Considered by many as the greatest sporting event in the world, the 2018 World Cup in Russia, may be missing some traditional participants this year, including Italy, Netherlands, Chile, and the United States but, what it won’t be lacking is a host of cyber criminals looking to steal sensitive personal information from unwary participants and the masses of fans who have traveled to watch them compete.

Even though media, government organizations, and soccer organizations have made cyber security concerns a key issue, it’s certain hackers are looking to exploit the fact that hundreds of thousands of fans are looking for connectivity during the 21st edition of the quadrennial event. Given the global presence at the World Cup and high international data rates with most carriers, a large percentage of fans rely on WiFi for connectivity. Even for those with international plans, mobile networks are put to the test and deliver reduced performance, sending even those users looking for WiFi access.

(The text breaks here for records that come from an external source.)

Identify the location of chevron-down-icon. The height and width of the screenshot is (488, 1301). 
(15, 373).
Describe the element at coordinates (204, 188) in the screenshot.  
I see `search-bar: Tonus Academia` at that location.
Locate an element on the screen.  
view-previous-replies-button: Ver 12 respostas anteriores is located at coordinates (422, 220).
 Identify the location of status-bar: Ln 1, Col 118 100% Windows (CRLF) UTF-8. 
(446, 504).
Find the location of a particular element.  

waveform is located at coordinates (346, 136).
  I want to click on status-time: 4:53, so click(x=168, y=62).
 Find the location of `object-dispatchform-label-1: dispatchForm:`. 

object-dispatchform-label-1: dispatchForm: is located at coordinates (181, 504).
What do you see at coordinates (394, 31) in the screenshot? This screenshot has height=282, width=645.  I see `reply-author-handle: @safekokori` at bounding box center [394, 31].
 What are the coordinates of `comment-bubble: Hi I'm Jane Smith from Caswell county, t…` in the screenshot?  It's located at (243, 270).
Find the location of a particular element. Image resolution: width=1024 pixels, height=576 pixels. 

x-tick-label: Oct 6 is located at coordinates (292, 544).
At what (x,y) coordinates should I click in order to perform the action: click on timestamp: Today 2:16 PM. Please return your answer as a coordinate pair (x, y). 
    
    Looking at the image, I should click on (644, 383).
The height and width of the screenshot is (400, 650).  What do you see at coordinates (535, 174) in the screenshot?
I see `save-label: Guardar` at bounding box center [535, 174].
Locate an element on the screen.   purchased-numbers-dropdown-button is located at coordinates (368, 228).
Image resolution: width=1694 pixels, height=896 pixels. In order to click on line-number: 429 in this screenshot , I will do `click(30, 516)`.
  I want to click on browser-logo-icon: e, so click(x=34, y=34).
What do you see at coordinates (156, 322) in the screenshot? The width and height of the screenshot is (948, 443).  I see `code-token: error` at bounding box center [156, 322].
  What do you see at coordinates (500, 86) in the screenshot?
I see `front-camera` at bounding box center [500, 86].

Kaspersky Labs reported it tested the security of more than 32,000 public access points recently in Russia’s 11 host cities – more than 7,000 were not using appropriate encryption or authentication measures. Meaning, while there are many secure WiFi connections, there are many that can be targeted by hackers as easy opportunities to steal personal information from users.  All they would need to do is be in the vicinity of those hotspots, wait for unprepared visitors to connect, and easily intercept traffic to collect data.

Fans and participants alike should be aware of the presence of unsecure access points and take extra care to avoid them. Many of them may have SSIDs set up to fool users into believing they are legitimate networks. Some organizations, like England’s FA, have specifically advised players, coaches, and staff not to use public WiFi, even those provided at the team’s hotel. Here are a few tips that can help protect your devices and data while traveling at the World Cup, or anywhere.

  • Never use open WiFi (those without password protected access).
  • Consider connecting through a VPN if you are using WiFi. Most public access points aren’t using the latest encryption technology. A VPN will help protect your information even if it is intercepted.
  • Make sure lock screens and security are active on any devices.
  • Avoid any online shopping or other financial activity.
  • Use cash, travelers checks, or gift cards in lieu of credit cards to avoid account information being stolen.
  • Don’t use, accept or click on links, websites, attachments, or flash drives that could give hackers access to your devices.

While there’s a lot that individual users can do to protect themselves, financial institutions and other vendors should be aware of the likelihood that user information will be stolen, not only at major events, but at any time. They, too, should be prepared by making sure they have appropriate user authentication measures in place. Because PINs, passwords, and knowledge-based responses can all be exposed to hackers, biometric security measures, like voice authentication, can make it much harder for thieves to gain access to accounts or set up fraudulent accounts. With the massive numbers of attack opportunities for cyber criminals, security has to be a priority for everyone – vendors and customers alike – in order to limit risk and losses.